* Data lines *
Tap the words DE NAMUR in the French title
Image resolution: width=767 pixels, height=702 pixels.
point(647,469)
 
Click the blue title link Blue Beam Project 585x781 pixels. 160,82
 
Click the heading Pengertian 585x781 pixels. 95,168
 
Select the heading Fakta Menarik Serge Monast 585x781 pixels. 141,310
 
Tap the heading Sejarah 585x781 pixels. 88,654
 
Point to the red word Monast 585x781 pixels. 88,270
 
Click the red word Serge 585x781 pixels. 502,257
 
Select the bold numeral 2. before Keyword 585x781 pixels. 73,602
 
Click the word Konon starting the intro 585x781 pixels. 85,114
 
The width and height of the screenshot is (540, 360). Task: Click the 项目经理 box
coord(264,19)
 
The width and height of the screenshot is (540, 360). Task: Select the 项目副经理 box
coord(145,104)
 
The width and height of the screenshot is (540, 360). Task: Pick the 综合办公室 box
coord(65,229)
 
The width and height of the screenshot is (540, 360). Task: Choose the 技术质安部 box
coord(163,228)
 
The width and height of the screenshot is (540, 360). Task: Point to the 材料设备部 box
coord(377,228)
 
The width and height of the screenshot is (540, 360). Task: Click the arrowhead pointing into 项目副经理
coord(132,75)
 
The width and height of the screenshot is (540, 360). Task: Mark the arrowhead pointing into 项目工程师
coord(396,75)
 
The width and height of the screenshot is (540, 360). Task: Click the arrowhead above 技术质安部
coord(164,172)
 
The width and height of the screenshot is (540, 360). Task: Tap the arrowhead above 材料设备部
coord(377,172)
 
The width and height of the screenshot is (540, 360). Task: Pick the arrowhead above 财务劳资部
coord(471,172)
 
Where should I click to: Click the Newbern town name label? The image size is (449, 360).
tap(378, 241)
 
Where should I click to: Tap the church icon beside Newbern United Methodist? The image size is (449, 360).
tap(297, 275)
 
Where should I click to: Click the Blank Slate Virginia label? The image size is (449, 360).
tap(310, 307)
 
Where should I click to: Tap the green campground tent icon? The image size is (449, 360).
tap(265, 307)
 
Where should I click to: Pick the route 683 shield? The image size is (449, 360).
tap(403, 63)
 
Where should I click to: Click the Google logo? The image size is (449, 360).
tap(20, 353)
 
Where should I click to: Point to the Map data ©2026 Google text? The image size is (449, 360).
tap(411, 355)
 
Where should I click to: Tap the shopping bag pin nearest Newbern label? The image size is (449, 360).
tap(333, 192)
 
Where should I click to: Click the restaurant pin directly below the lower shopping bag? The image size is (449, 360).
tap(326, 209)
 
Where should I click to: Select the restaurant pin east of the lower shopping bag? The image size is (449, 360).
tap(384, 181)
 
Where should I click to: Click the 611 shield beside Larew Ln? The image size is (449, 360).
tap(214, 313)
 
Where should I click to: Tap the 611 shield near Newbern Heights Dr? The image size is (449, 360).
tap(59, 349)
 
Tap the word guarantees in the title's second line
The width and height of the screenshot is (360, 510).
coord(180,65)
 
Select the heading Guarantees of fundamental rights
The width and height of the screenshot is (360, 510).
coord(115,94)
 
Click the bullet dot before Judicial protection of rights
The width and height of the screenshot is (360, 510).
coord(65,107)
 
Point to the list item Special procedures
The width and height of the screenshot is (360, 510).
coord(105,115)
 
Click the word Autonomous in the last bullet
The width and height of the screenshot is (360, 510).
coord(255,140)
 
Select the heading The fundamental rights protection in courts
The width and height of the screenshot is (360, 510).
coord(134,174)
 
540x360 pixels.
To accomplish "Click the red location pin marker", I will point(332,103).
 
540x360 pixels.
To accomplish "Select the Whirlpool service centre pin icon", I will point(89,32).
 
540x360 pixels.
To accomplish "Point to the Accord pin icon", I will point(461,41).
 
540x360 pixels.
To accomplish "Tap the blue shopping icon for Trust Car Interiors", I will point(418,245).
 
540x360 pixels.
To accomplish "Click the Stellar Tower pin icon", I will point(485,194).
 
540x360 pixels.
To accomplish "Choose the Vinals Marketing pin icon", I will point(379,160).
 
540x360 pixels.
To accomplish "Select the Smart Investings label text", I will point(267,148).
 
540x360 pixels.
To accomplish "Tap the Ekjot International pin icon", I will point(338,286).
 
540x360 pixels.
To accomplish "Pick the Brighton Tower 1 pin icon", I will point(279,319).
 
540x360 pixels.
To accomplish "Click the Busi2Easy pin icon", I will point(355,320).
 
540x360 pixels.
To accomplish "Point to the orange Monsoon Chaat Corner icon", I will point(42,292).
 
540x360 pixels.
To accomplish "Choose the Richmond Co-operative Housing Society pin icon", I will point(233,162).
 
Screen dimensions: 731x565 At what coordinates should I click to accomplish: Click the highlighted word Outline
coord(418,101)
==
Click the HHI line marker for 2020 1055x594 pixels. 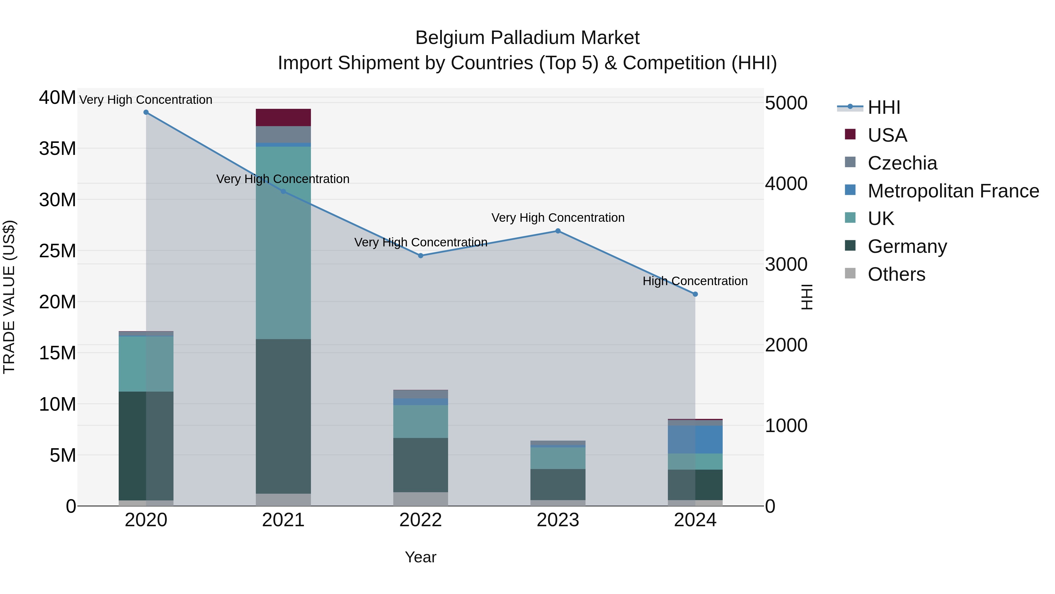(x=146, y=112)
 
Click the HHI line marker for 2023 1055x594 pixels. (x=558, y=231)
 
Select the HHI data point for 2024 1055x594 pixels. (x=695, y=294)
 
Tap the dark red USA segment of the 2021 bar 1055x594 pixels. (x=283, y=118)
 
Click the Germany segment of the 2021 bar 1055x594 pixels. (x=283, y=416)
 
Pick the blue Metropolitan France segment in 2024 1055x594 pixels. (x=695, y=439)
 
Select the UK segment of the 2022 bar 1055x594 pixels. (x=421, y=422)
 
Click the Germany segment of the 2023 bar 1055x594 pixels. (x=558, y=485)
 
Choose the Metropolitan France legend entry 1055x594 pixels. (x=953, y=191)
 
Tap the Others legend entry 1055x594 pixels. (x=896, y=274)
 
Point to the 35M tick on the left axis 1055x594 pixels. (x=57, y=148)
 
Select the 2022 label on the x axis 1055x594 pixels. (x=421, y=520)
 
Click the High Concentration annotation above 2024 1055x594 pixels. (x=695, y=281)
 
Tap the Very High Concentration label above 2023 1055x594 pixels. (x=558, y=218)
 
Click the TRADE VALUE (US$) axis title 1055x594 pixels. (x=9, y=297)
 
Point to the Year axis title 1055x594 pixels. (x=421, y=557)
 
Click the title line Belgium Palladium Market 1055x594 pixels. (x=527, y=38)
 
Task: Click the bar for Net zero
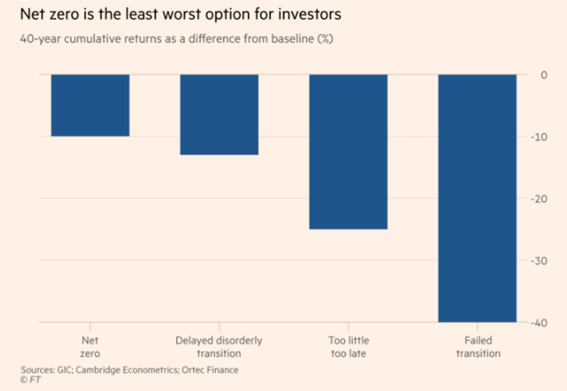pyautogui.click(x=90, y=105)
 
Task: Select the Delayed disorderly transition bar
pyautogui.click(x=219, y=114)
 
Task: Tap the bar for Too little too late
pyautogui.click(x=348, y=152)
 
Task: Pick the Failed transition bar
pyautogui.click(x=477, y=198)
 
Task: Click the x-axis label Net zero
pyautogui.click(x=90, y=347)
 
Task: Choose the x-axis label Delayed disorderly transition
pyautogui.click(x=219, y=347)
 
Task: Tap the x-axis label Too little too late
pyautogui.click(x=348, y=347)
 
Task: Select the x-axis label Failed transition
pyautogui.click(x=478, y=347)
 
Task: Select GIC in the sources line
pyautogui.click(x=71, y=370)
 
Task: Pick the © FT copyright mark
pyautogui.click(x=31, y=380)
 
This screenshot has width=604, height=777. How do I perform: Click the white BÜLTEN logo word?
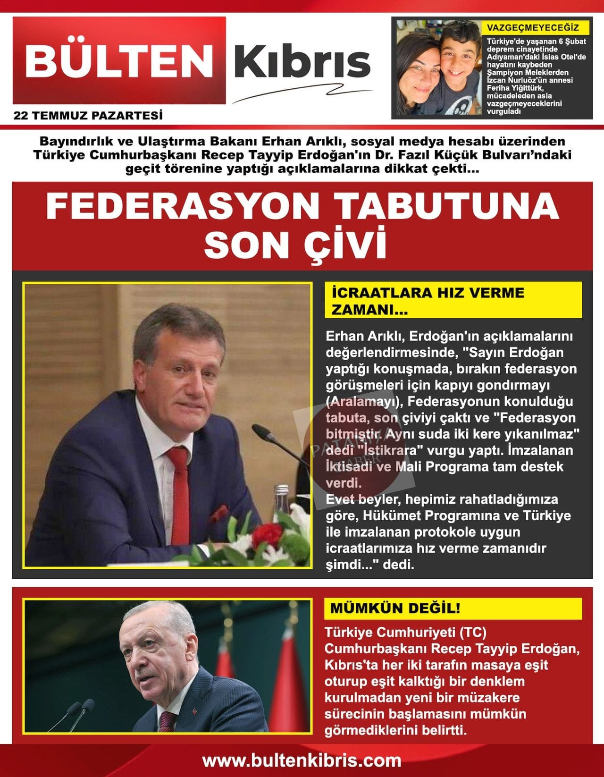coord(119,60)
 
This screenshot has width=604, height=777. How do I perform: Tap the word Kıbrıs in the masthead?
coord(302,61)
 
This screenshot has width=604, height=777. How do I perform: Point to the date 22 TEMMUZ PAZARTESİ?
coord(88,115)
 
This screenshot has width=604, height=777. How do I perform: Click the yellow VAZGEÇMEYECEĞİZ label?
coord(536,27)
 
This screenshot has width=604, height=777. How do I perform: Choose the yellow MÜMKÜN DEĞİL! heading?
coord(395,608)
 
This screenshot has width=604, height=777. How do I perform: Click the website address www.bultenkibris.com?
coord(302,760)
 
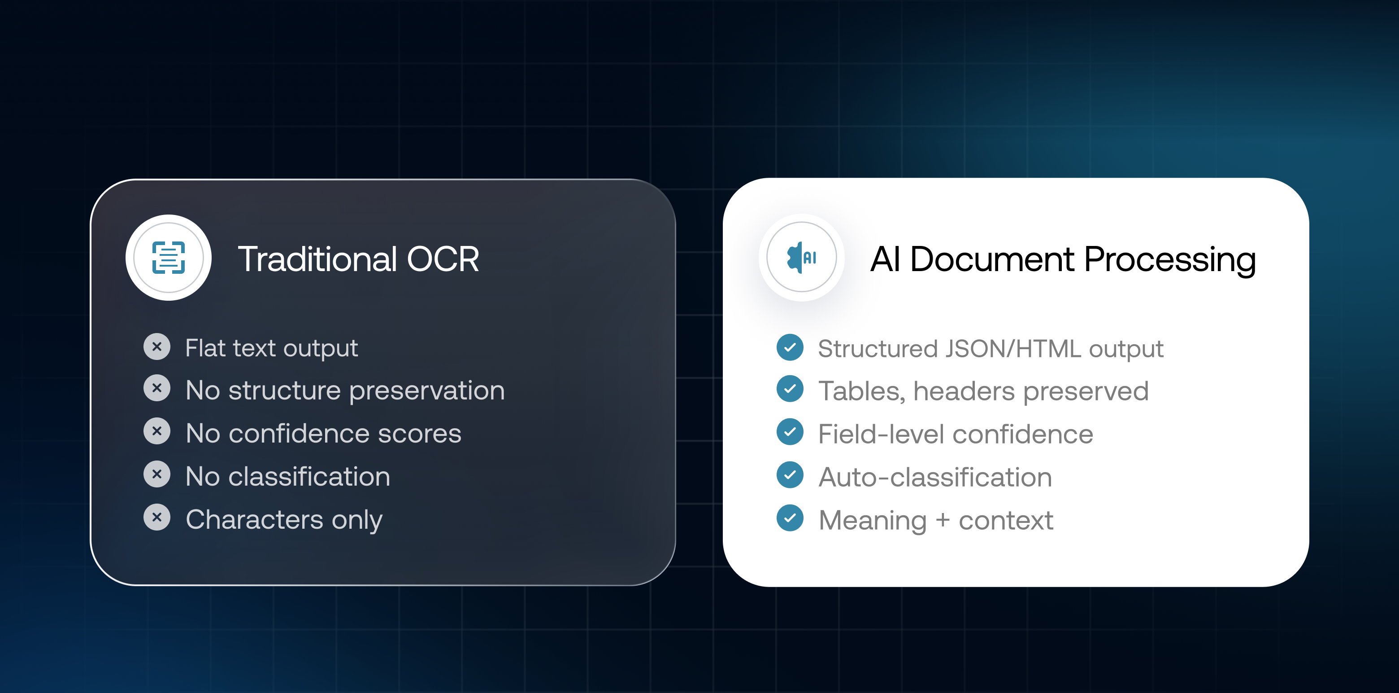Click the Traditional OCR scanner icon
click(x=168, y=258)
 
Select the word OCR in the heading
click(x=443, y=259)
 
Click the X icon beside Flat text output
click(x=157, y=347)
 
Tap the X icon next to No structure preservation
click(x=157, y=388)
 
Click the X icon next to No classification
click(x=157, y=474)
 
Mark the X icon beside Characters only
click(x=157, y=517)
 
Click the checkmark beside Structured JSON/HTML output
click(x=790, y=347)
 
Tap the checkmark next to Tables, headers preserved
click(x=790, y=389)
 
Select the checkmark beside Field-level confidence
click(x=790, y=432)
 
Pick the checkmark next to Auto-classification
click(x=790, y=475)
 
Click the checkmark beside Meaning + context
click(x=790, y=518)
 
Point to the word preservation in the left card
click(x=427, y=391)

* What is needed *
Please reproduce the rows word for word, beginning with the line that contains "pointing into 项目工程师" and continuing through the line that contains "tap(384, 181)".

* Exercise output *
The width and height of the screenshot is (540, 360). Task: Mark the arrowhead pointing into 项目工程师
coord(396,75)
 
The width and height of the screenshot is (540, 360). Task: Click the arrowhead above 技术质安部
coord(164,172)
 
The width and height of the screenshot is (540, 360). Task: Tap the arrowhead above 材料设备部
coord(377,172)
 
The width and height of the screenshot is (540, 360). Task: Pick the arrowhead above 财务劳资部
coord(471,172)
 
Where should I click to: Click the Newbern town name label? The image size is (449, 360).
tap(378, 241)
 
Where should I click to: Tap the church icon beside Newbern United Methodist? The image size is (449, 360).
tap(297, 275)
 
Where should I click to: Click the Blank Slate Virginia label? The image size is (449, 360).
tap(310, 307)
 
Where should I click to: Tap the green campground tent icon? The image size is (449, 360).
tap(265, 307)
 
Where should I click to: Pick the route 683 shield? The image size is (449, 360).
tap(403, 63)
 
Where should I click to: Click the Google logo? The image size is (449, 360).
tap(20, 353)
 
Where should I click to: Point to the Map data ©2026 Google text? The image size is (449, 360).
tap(411, 355)
 
Where should I click to: Tap the shopping bag pin nearest Newbern label? The image size is (449, 360).
tap(333, 192)
 
Where should I click to: Click the restaurant pin directly below the lower shopping bag? The image size is (449, 360).
tap(326, 209)
 
Where should I click to: Select the restaurant pin east of the lower shopping bag? The image size is (449, 360).
tap(384, 181)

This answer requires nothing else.